[What is required] Return the passage below on design critique in a studio, word for word and in full.

[Supplied text]
This view — that design criticism matters to culture itself — breaks the idea of feedback and critique out of the confines of an individual design practice. By opening ourselves to the idea that criticism as a cultural practice is part of our responsibility — perhaps even our ethical duty — as designers, we can begin to engage with the world in a new way. We can think “beyond the design process” and turn a critical eye toward other studios and practices, disciplines and processes, worldviews and cultural contexts.
Why should this matter to a studio?
Well, why start a studio in the first place? In an ideal world, a studio practice comes together to express a point of view: a perspective on how design ought to be done, and what it ought to accomplish. When creative people come together to this way, magical things happen.
At Manhattan Hydraulics, I think this perspective involves a keen focus on the importance of craft, relationships, labor, and social impact. At least, that's the way I see it.
When we think more deliberately, more deeply, about the role of critique in a studio, we refuse to take the feedback process as a given, as a "readymade" process that comes free with every project, client, and collaborator. By refusing to accept that assumption, we're practicing responsive, inclusive, and engaged communication and design work with peers. We're also learning to articulate our own methodologies for research and design within our presentations, discussions, and writing.
Further, because design critique is useful for driving iteration, skill growth, and learning, improving the way we give and receive feedback is essential to iterating, growing, and learning! Feedback is a skill; this is important to remember. Like any other skill, we can train to improve it — but to really improve and find critique impactful, we need to be active.

Records on locating elements on screens
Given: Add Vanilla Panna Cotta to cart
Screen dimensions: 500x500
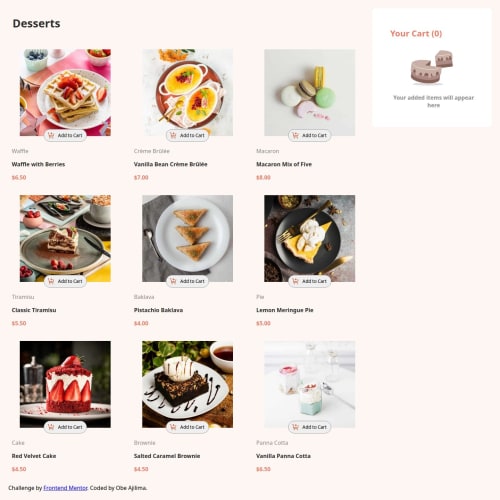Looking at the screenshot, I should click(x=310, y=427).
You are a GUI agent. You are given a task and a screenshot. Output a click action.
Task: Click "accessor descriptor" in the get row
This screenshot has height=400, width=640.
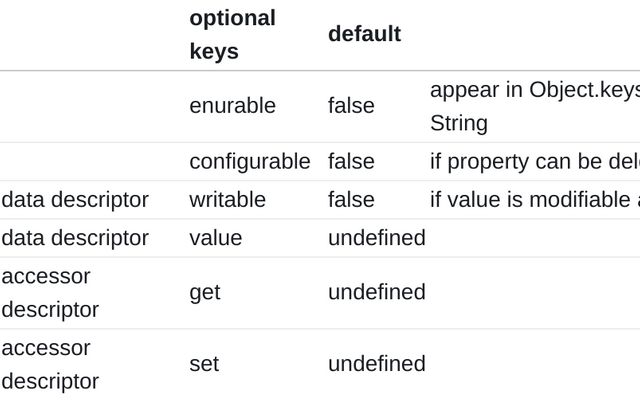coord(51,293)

[The answer]
This view — that design criticism matters to culture itself — breaks the idea of feedback and critique out of the confines of an individual design practice. By opening ourselves to the idea that criticism as a cultural practice is part of our responsibility — perhaps even our ethical duty — as designers, we can begin to engage with the world in a new way. We can think “beyond the design process” and turn a critical eye toward other studios and practices, disciplines and processes, worldviews and cultural contexts.
Why should this matter to a studio?
Well, why start a studio in the first place? In an ideal world, a studio practice comes together to express a point of view: a perspective on how design ought to be done, and what it ought to accomplish. When creative people come together to this way, magical things happen.
At Manhattan Hydraulics, I think this perspective involves a keen focus on the importance of craft, relationships, labor, and social impact. At least, that's the way I see it.
When we think more deliberately, more deeply, about the role of critique in a studio, we refuse to take the feedback process as a given, as a "readymade" process that comes free with every project, client, and collaborator. By refusing to accept that assumption, we're practicing responsive, inclusive, and engaged communication and design work with peers. We're also learning to articulate our own methodologies for research and design within our presentations, discussions, and writing.
Further, because design critique is useful for driving iteration, skill growth, and learning, improving the way we give and receive feedback is essential to iterating, growing, and learning! Feedback is a skill; this is important to remember. Like any other skill, we can train to improve it — but to really improve and find critique impactful, we need to be active.